Common Design Decisions

Multiple Email Addresses

There is a special Core Vocaulary for mapping multiple Email Addresses instead of having to map just one. It is the CluedIn.Core.Data.Vocabularies.CluedInOrganization.EmailAddresses

Integrating Databases with Seed Identity

It is quite normal for Databases to generate Identifiers for records starting from the Id of 0 and then incrementing this Id for every new record by 1. This might lead you to think that this will not be a unique reference to a record, but rest assured that it can be. If you need to create an Entity Code out of this record, you have to remember that this Entity Code will also contain a Entity Type, Code Origin and an Identifier.

Flattening Records

Without a doubt, if two clues or entities have the same Entity Code then they will be flattened into the same record and will have the history of both clues contained within it. It can sometimes be hard to determine if records should flatten or not, but this is more a business based decision than a technical one.

Build Hierarchies or not?

There are many times where you will have data that has a hierachy to it. For example, imagine a company that has a parent or mother company. If we had the same Entity Codes for these 2 records then CluedIn will treat these as the same company. This is not always the intention of your data project. The other option is to create hierarchies where if these two company objects need to be linked, instead of merged - you will often need to look at creating edges between these objects instead of entity codes.

The most common use-cases with hierarchies is typically for companies and people. When it comes to companies, you can have a varied detail of hierarchy, but the following is what CluedIn usually includes:

  • Ultimate Parent—The very top company listed in a company hierarchy and the ultimate controlling company within a corporate structure.

  • Parent—The top tier within an organization but may not be the “ultimate parent.” It should have other companies reporting to it, and would itself report to another legal entity. In many cases the terms, “parent” and “ultimate parent” are used synonymously.

  • Subsidiary—Separate corporate legal entity owned by the company at 50.1% or more.

  • Joint Venture—A business in which two or more companies share responsibility and ownership.

  • Affiliate—A separate legal entity in which there is an ownership interest by the parent company of less than 50%.

  • Division, Unit, Factory or Plant—An internal unit of a company, not incorporated or a separate legal entity. Usually tends to have many employees.

  • Branch—An internal unit of a company, not incorporated or a separate legal entity. Usually tends to have a small number of employees.

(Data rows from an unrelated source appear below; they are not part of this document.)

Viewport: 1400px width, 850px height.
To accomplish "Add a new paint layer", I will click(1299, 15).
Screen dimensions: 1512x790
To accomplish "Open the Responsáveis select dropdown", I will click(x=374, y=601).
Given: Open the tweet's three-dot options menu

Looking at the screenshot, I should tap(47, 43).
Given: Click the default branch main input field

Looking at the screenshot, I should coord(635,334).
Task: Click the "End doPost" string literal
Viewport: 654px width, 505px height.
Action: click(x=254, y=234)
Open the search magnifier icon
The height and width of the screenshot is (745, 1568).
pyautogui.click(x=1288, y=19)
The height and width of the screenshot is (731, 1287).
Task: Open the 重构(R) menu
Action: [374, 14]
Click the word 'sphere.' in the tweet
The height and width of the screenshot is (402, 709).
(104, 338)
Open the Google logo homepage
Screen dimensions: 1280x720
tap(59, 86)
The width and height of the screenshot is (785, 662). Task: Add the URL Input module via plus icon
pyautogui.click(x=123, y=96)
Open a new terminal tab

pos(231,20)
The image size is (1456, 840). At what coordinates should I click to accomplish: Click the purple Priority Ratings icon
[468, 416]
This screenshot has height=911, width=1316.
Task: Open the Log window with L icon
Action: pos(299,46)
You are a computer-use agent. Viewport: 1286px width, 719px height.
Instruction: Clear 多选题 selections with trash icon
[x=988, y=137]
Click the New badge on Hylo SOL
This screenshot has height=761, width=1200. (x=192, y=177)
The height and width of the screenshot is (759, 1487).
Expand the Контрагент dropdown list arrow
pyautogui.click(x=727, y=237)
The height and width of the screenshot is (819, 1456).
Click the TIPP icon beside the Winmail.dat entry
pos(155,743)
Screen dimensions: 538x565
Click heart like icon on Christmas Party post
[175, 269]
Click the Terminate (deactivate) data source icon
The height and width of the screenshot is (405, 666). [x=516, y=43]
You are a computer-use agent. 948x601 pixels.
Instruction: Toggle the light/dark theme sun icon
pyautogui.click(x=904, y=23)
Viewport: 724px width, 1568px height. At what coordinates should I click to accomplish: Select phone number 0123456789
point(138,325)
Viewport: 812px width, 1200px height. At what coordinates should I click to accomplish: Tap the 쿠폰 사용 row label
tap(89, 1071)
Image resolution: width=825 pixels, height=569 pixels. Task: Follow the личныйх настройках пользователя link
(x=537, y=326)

  • Group—Corporate classification grouping “like” industries or businesses,

  • Holding—A business whose voting stock is owned to influence its board, policies, and management.

  • Non–Operating Entities (Shells)—Legal non-operating entities (displayed at the bottom of its immediate parent’s hierarchy).

How to you build these hierachies in CluedIn?

There are some easy, easier and harder approaches that you can take. If you enable our Duns and Bradstreet, Lexis Nexus or Open Corporates external search providers then CluedIn will use this to be able to build hierarchies. The next approach is to handle this all manually which mappings of edges between companies if you already have this data and hierachy in your own data. The other is to use CluedIn’s fuzzy-linking engine to build the hierarchies automatically for you.